Hérault: une enquête ouverte après la profanation d'une tombe à Agde, des pilleurs recherchés

Esther Paolini
·2 min de lecture
Un cimetière - Image d’illustration  - DAMIEN MEYER / AFP
Un cimetière - Image d’illustration - DAMIEN MEYER / AFP

Marcel se rend tous les jours sur la tombe de Jeanine, son épouse morte en 2015. Dimanche, cet habitant d'Agde (Hérault) a eu la très désagréable surprise de voir que la sépulture avait été pillée, rapporte France Bleu Hérault. La famille a déposé plainte et une enquête pour "violation de sépulture" a été ouverte par le parquet de Montpellier.
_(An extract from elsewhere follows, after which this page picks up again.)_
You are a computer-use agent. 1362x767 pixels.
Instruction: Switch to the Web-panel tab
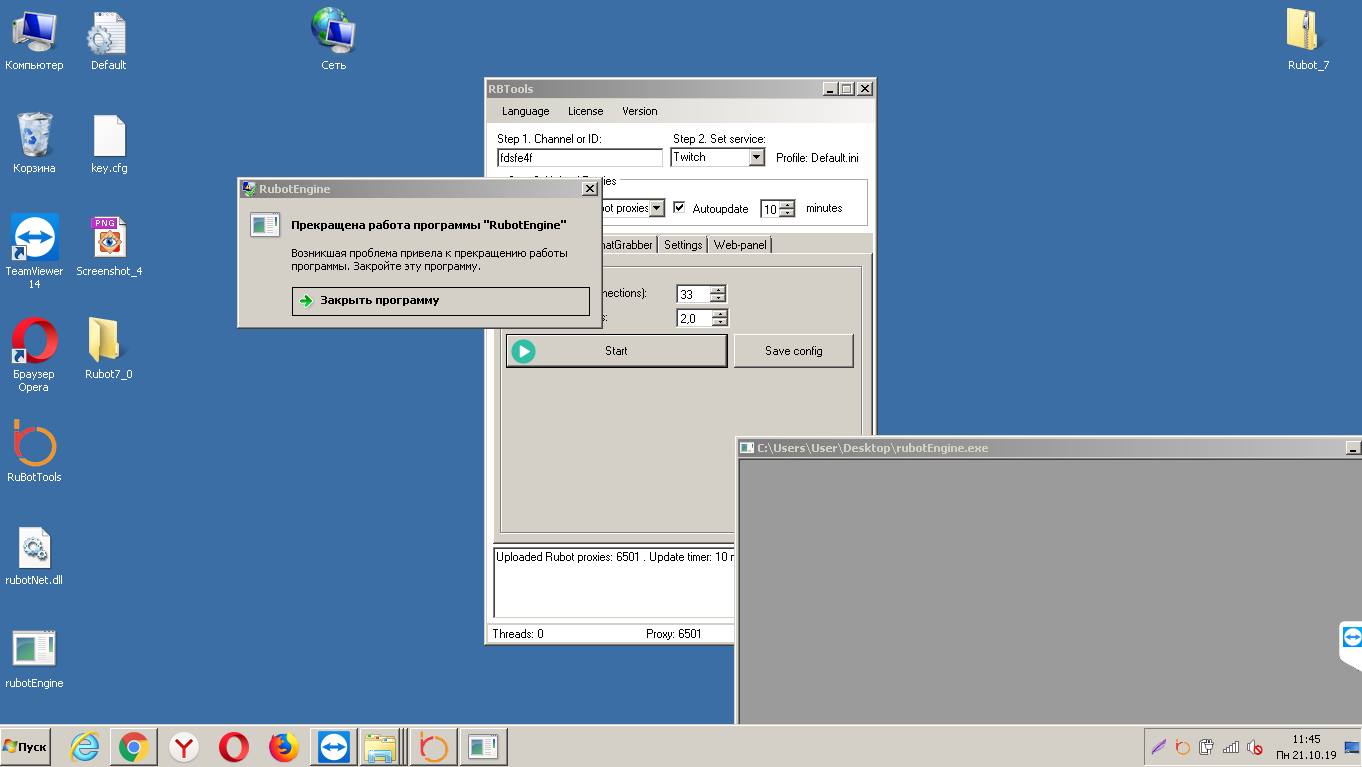coord(740,245)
Les pilleurs attirés par des bijoux?

Ce nonagénaire s'est rendu au cimetière dimanche et a constaté qu'une statuette située devant le tombeau de la défunte avait été décalée. Les joints d'étanchéité d'une des portes avaient également été retirés. Contactées, les pompes funèbres se sont déplacées sur place et ont constaté que le cercueil avait effectivement été "ouvert et fouillé", selon Actu17.

Il n'y avait toutefois aucun bijou ou objet de valeur et les pilleurs sont repartis les mains vides. Mais pour les six enfants de Jeanine et leur père, cet acte est insupportable:

"Nous avons l'impression d'enterrer une seconde fois notre mère", a confié à France Bleu Hérault l'un des fils, André.

La famille est issue de la communauté des gens du voyage. Devant la tombe trônait une photo de la défunte avec de nombreux bijoux, ce qui a pu attirer les voleurs. Car pour l'employer communal en charge du cimetière, l'acte n'a pas pu être commis par une seule personne.

"La porte de la chapelle est trop lourde. Il faut être plusieurs pour la déplacer", affirme-t-il à France Bleu.

Aucune autre tombe n'a par ailleurs été profanée.

"Intolérable et inqualifiable"

Les policiers de la police technique et scientifique d’Agde ont été dépêchés sur place afin d'effectuer des relevés ADN sur le tombeau. Ils vont également visionner les images des caméras de vidéosurveillance des rues avoisinantes au cimetière.

"La violation ou la profanation, par quelque moyen que ce soit, de tombeaux, de sépultures, d'urnes cinéraires ou de monuments édifiés à la mémoire des morts" est un délit puni d'un an d'emprisonnement et de 15.000 euros d'amende.

"Ce qui s’est passé est intolérable et inqualifiable! Il s’agit là d’un outrage inadmissible que je condamne avec force. La profanation, la dégradation de sépultures est une atteinte à la dignité humaine et au respect dus à nos défunts", a dénoncé auprès du quotidien Hérault Tribune le maire d'Agde, Gilles d'Ettore.